Purpose:
The purpose of the biofuel lab is to learn how to properly find our own papers and research how to complete a lab in a way that wasn't just provided, it wasn't just given to us and we completed the instructions like reading a cookbook. We learned how to find and genuinely understand what you are reading, because if you don't understand it, you don't know if its right. Additionally the main technical purpose is to create and distil ethanol above a 70 proof to light up.
Materials:
- Filter
- Scale
- Weight boats
- 1000 mL Erlenmeyer flask with side arm
- 250 mL round bottom flask
- Thermometer
- Condenser
- Yeast
- Stirring rod
- Funnel
- Tape
- Parafilm
Beakers - 100 mL, 400 mL, and 1000 mL
- 100 mL graduated cylinder
- Microwave
- 25 mL round bottom flask
- Lighter
- Hot plate
- Blender
- Smaller graduated cylinder
- Corn
Procedure:
Grind 250g of dried corn kernels into a fine powder using a blender or grinder
Mix the ground corn with 1 liter of water in a large beaker
Heat the mixture to 85-90°C, stirring continuously to prevent clumping
Add α-amylase enzyme 0.5g powder while stirring
Cool the mixture to 25-30°C
Sprinkle 2.5g of yeast over the mixture
Stir gently for 60 seconds to evenly distribute the yeast
Seal the vessel with a water airlock to allow CO₂ to escape while preventing contamination
Store at 25-30°C for 3-5 days
Check for bubbling as a sign of active fermentation
After fermentation, strain the mixture using cheesecloth or a fine mesh strainer to remove solids
Pour the filtered liquid into a distillation flask
Heat the mixture and maintain the temperature at 78°C to boil off ethanol
Collect the ethanol vapor through the condenser into a separate collection flask
Continue collecting ethanol until the temperature rises above 82°C
Stop distillation and burn the collected ethanol on the table
Dispose of fermentation waste
Observations:
Lost some corn in the blender
Lost some corn on the sides and some on the table when pouring
Took a while but I this part went well
Didn't really change much over 10 minutes
Took a while
Had to move fast after this so I might have lost a little yeast
Lost some yeast on the stir stick
We used a water air lock, so air could come out but air could not come in.
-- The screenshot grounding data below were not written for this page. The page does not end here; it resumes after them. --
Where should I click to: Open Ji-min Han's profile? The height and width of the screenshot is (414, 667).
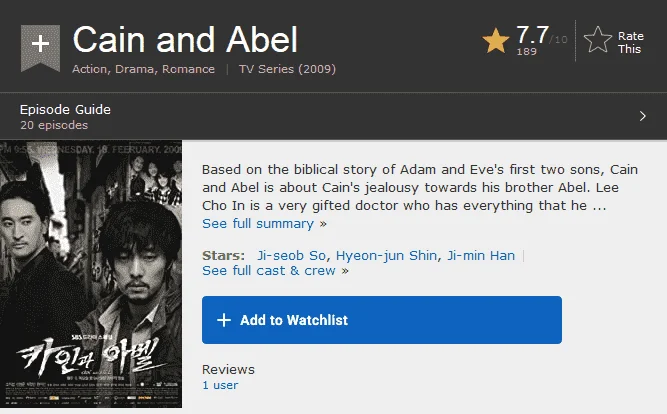(x=481, y=255)
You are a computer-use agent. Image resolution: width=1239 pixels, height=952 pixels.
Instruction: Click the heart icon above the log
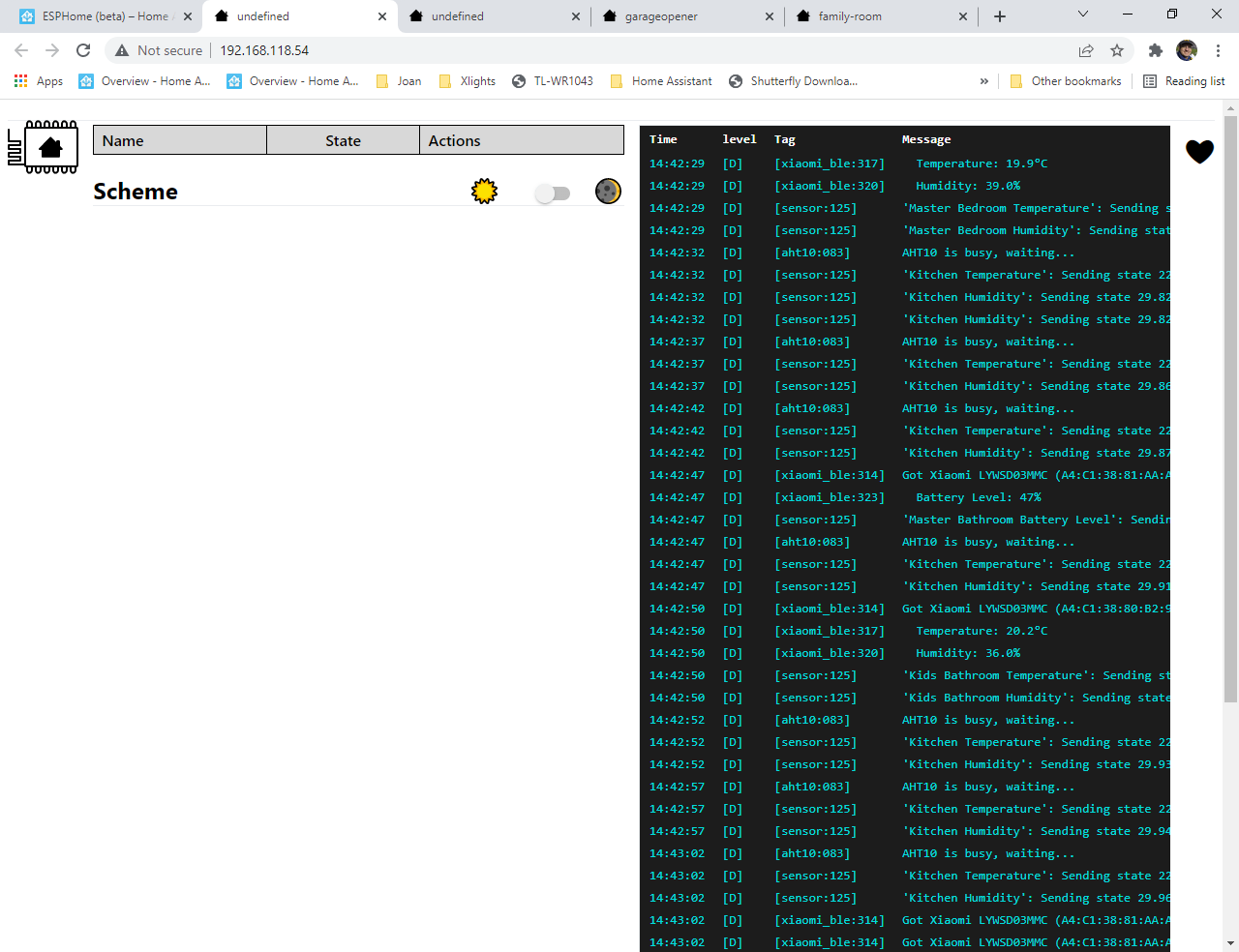pos(1199,152)

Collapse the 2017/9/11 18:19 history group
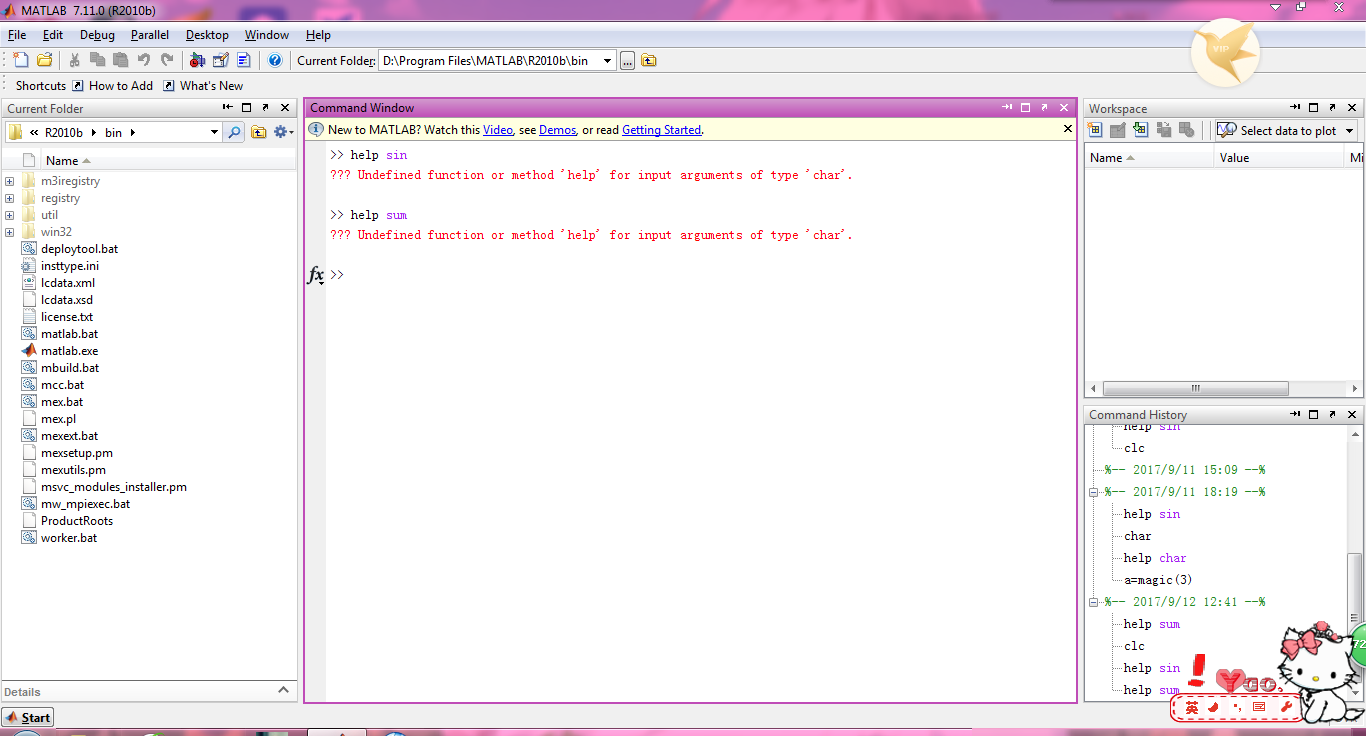pos(1094,492)
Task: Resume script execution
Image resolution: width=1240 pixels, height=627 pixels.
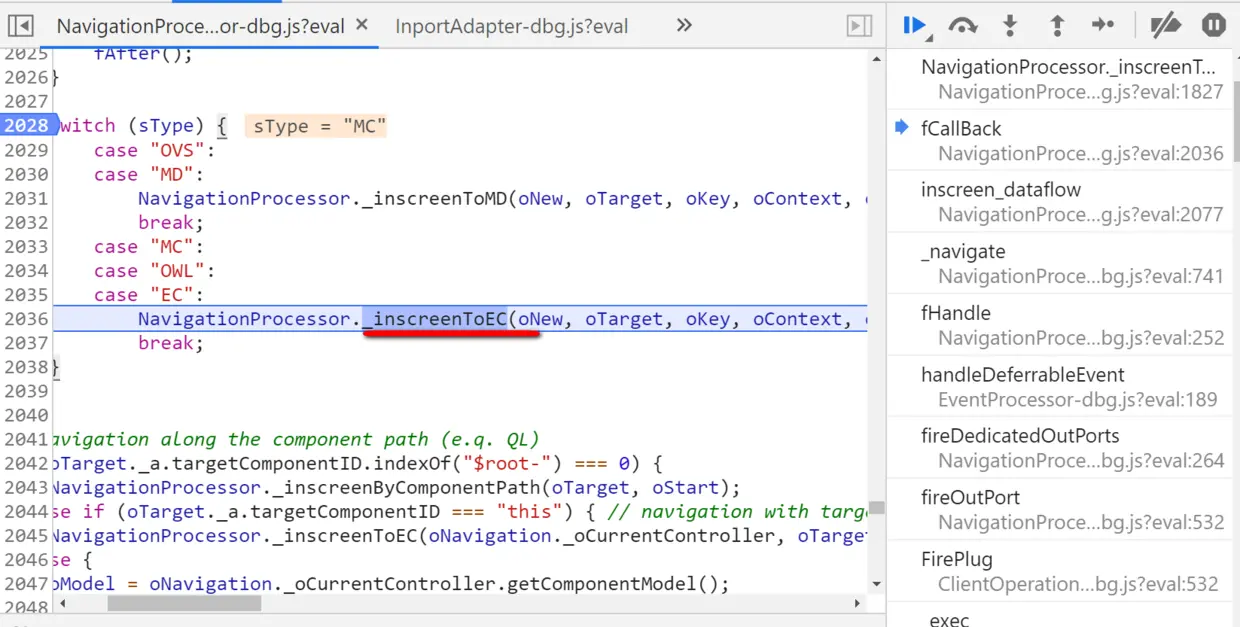Action: coord(914,26)
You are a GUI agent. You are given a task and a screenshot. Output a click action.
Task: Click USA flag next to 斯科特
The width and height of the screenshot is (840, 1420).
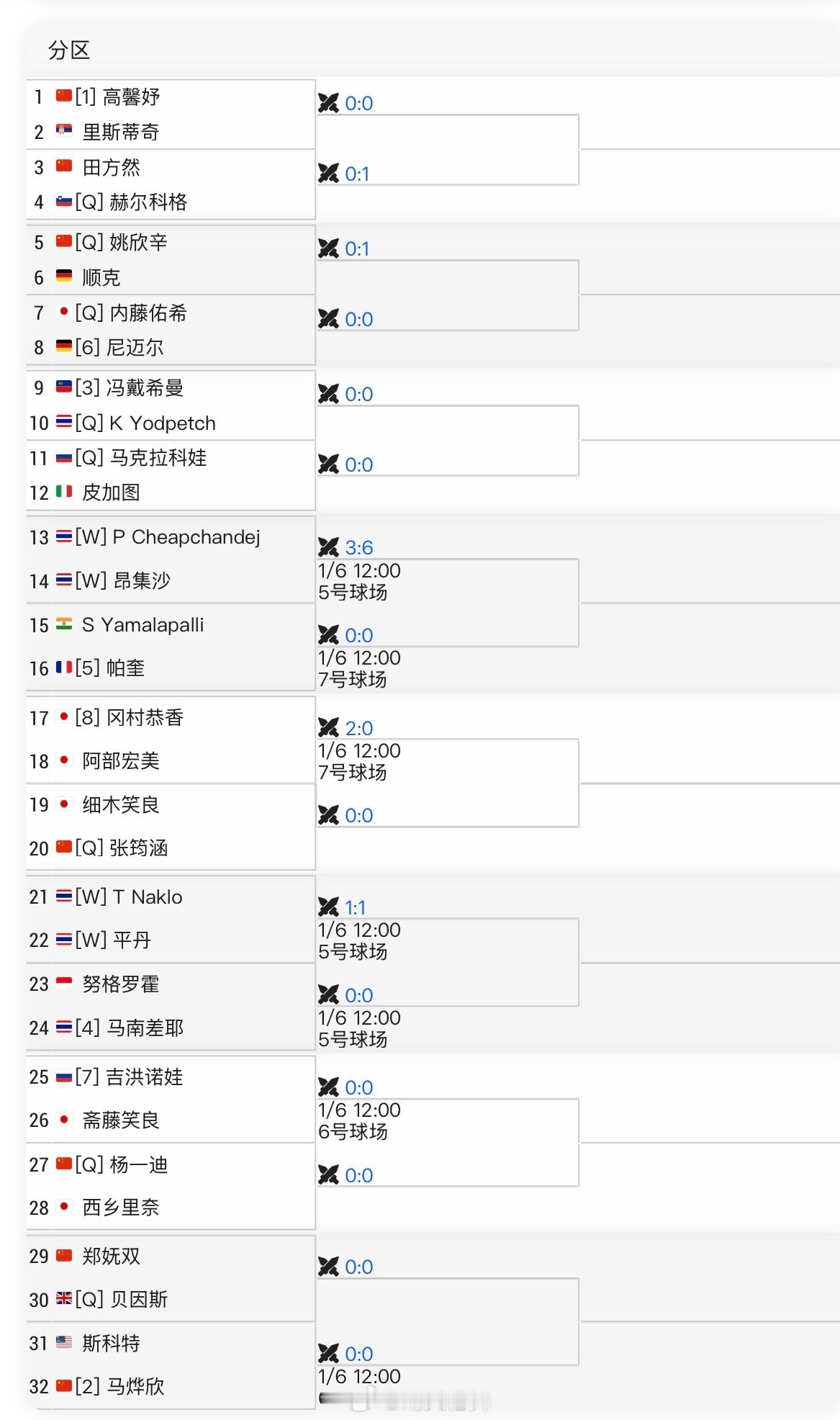pos(64,1342)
Stored at 25-30°C for 3-5 days in the fume hood, but for a part I had to transport from home to the school so that could have caused problems
It was bubbling until I had to pack up the experiment
Didn't have a cheese cloth so I did a vacuum filtration
Used a funnel
The temperature was maintained with little variability in the experiment.
Had to put tin foil around the vessel because it got too hot and would evaporate the ethanol
I didn't reach this temperature because I ran out of class time
I had a great burn
Data Collection:
After a few days of getting no ethanol I decided to try a diffrent reaction I had running as a backup for situations just like this one. I was very proud of my ethanol collection because it was more than the majority of my class and burned incredibly.
In this lab I utilized my understanding of biology and chemistry to research and understand a lab without doing "cookbook chemistry". I achieved this by researching for a long time before the project to make sure I both understood what each step does and why its implemented but also I looked at diffrent recipes and found one that was a median for them all and based by lab off it. I successfully found lab sheets online and I created Ethanol that burned exceptionally bright and long, along with having a lot more ethanol than I ever could have anticipated.
I enjoyed this lab, but I wish I had more time, I had got so much biofuel from the last half of one class, I wonder how much more I could have gotten from that bottle, considering it worked well for two other people I feel I could have gotten a lot more had I used the rest instead of lending it out because I didn't have time to do it. But all in all I enjoyed this project and thought it was a really cool process that is creating something tangible not just something that you can smell and know its the right thing I knew this was because I could see it, light it on fire, and even it was edible, (Not that I can or would do that its just cool to make something in a lab that is like, not going to make you blind or give you 8 diseases).
Lab Technique:
In this lab we used a distillation to collect the ethanol we produced from the fermentation. This was accomplished by using a condenser and two round bottom flasks to keep the system as closed as possible so the least amount of ethanol evaporates, but the contraption didn't explode because I had a piece of parafilm with a small hole in it to relive pressure.
I used the pdf to the left to design my experiment. I based everything I did off of the instructions, but like I mentioned in the purpose, I learned how to do it without following step by step instructions.